Me and Sergeant D don't have much in common. He likes lame indie chicks and pop-punk, I like sci-fi and books by David Icke. He likes scene hair and "modern" hardcore, I like barbarians and unicorns. Very little common ground in the realms of pop culture. But there is one we thing we both agree on: WIGGER SLAM.
Sarge was the one who first turned me on to Cephalotripsy (BEST. WIGGER SLAM BAND. EVER.), and I can't thank him enough, as their 2007 mission statement Uterovaginal Insertion of Extirpated Anomalies has withstood the test of time, remaining on constant rotation here at ICHQ ever since. It seemed that no album would ever usurp Anomalies as the crown jewel of camo-pantsed wiggerslammery, but that was before I had discovered CONDEMNED.
Condemned consists of a bunch of the same dudes that are in Cephalotripsy, and predictably sound rather similar -- snappy, inhuman blastbeats, humorously low vocals, crunchy guitars, and mosh-inducing breakdowns. But in the battle for wigger slam dominance, Condemned takes the cake. Their slammz are even more crushing, their beats more robotic, their song titles more ridiculously generic ("Impulsive Dismemberment", "Amputated Repugnance", "Subject To Infliction", "Catharsis of Human Impurity"). And while I realize that slam metal is a highly unpopular and much-maligned subgenre here amongst the IllCon readership, I offer this, Condemned's 2007 full-length debut Desecrate The Vile, as a treat for those of us with higher standards.


Purchase HERE
New album (Realms of The Ungodly) coming this year!

Metallum / Last.FM

Seriously guys, if the breakdown at 2:00 doesn't make you get up and MOSH than I just don't know WHAT to tell you:


kittyempire said...

Mmmm, I love me some death metal. Thing is though, what's up with these brutal/slam dudes and their album titles? Seems like a lot of them follow the format: (Verb) the (Noun). Generally the verb is something nasty (ie. butcher, destroy) and the (collective) noun refers to some imagined group (the weak, the opposition etc). Consider these examples:

Consume The Forsaken
Butcher The Weak
Inbreeding The Anthropophagi
Destroy The Opposition

and the double whammy...

Trample The Weak, Hurdle The Dead

You will note above that the weak have been both trampled and butchered, which probably serves them right. Still, what's the deal with these conform-o types in the 'underground'? First it was the 'shun' bands, then the '-ment' bands, now there's this template for album titles.
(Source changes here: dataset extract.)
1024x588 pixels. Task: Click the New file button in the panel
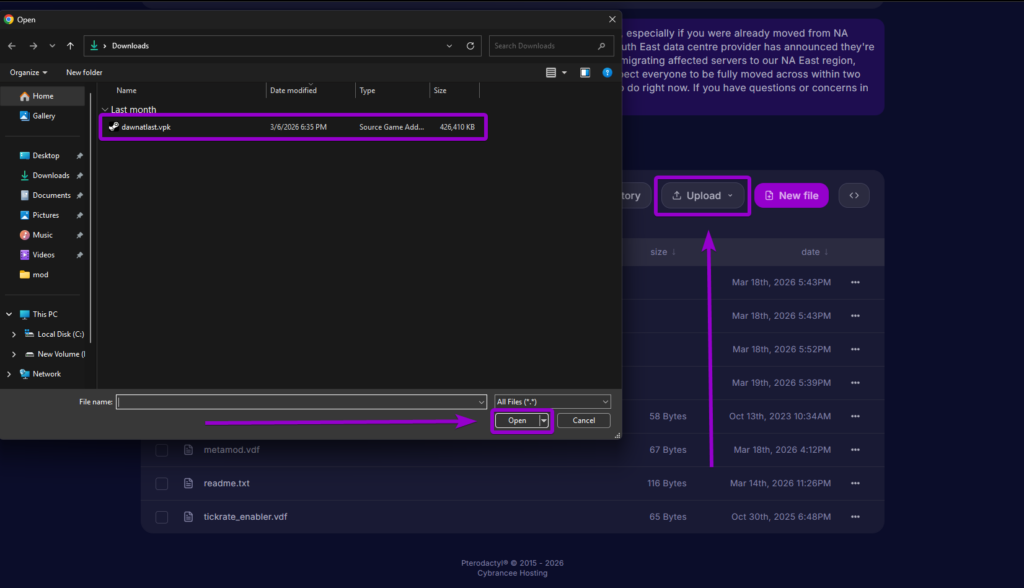(x=791, y=195)
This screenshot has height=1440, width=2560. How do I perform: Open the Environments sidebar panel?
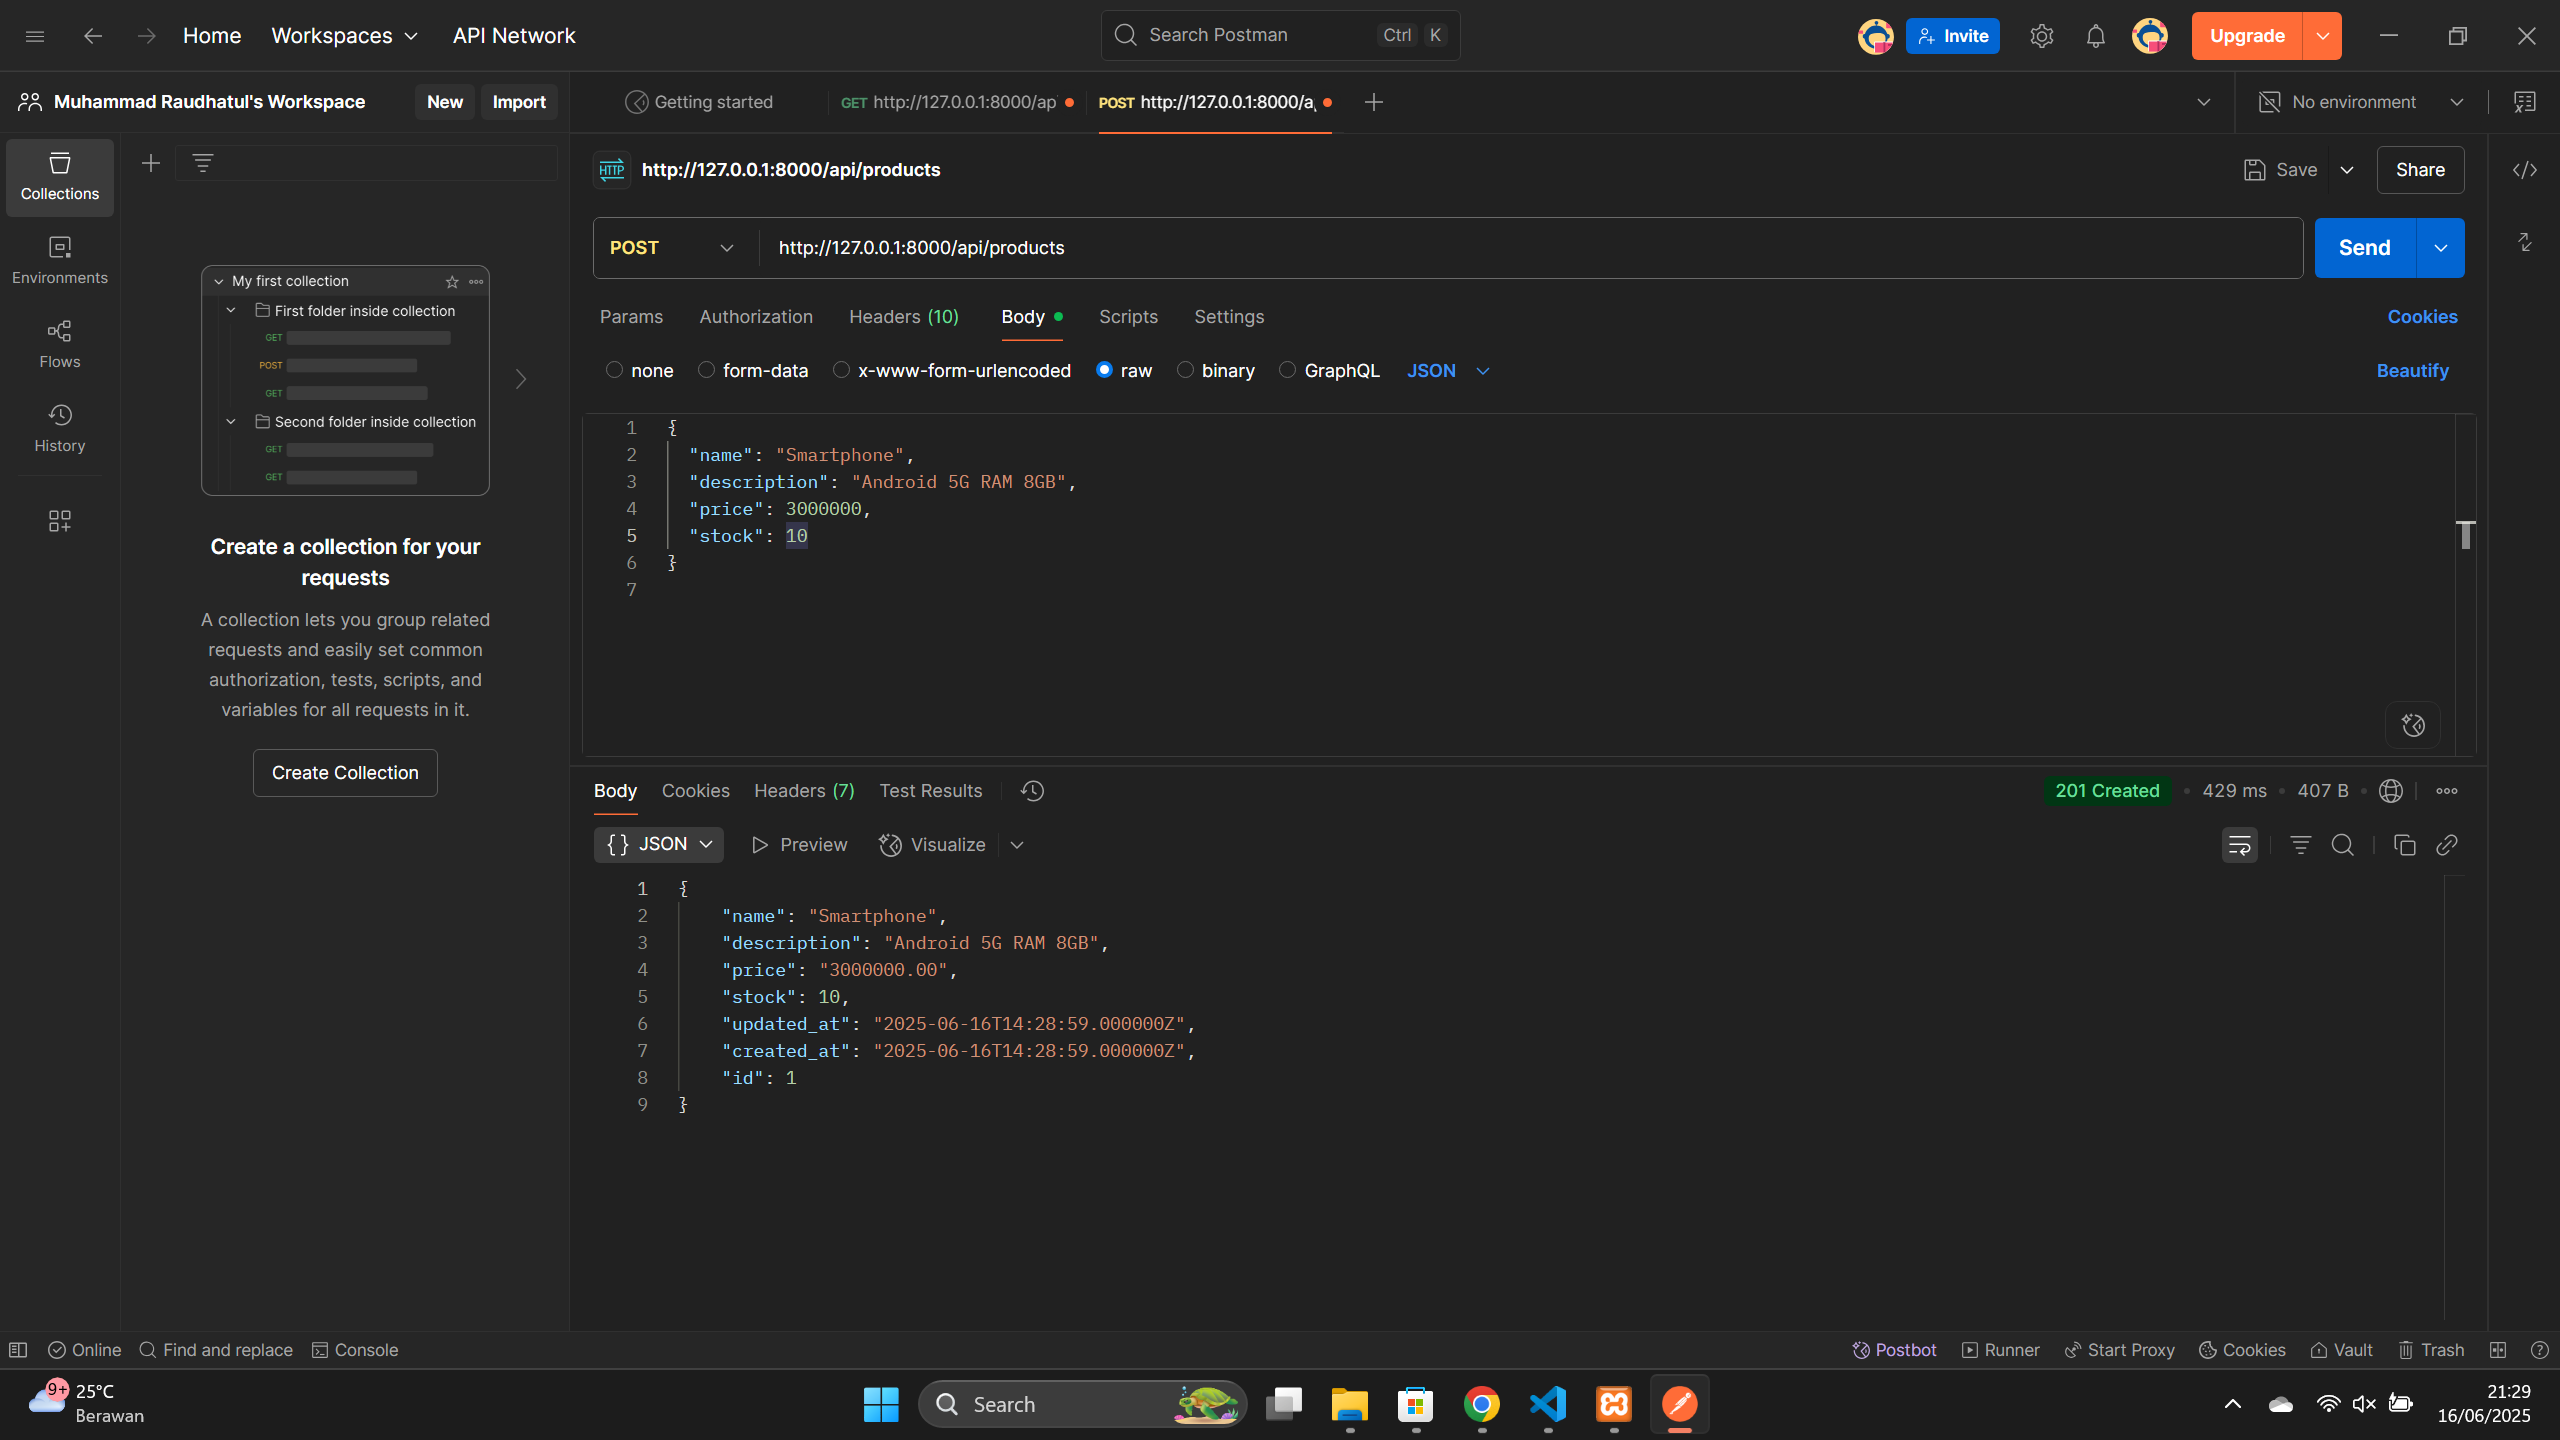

Apart from the precise syntax, it has to sound BRUTAL, as 'Accomodating The Homeless' or 'Visiting The Grandparents' would not be anywhere near metal enough.

Is there a conspiracy at work in the underground? Have the DM community coalesced into a gestalt entity? Am I not-at-all underground enough to understand? Am I reading way too much into this?

Mr. Cobras, your blog is a beacon of enlightenment. Kudos to you and your contributors. Having pillaged your archives in recent times, I laughed heartily at your Latrommi concept, marvelled at your Jerry Goldsmith fixation, learned a thing or two about minimalist composers, found some truly kickass metal, discovered Damon Packard and now clued on to 'wiggerslam'.

Good times. Thanks and keep it up!

Shelby Cobras said...

Well thank you.

I, for one, find generic metal names to be both entertaining and a bonus to the overall listening experience. It just comes with the territory, don't ask me why. For example, Rottrevore's "Unanimous Approval". Now THAT'S a fucking song title! Condemned have a certain indescribable grasp of the obvious that really sets them apart from the pack.

What kills me are the overly-generic "Verb"ing + "proper noun" television and movie names, from "Killing Zoe" to "Being John Malkovitch" to "Saving Silverman" to "Eating Raoul" to "Finding Forrester" to "Finding Nemo". I hate those.

Anonymous said...

more slam!

Shelby Cobras said...

... cried out the lone voice in a sea of shocked silence

Aylmer said...

Everything about that blog makes me want to stab out my eyes and pour acid into my earholes.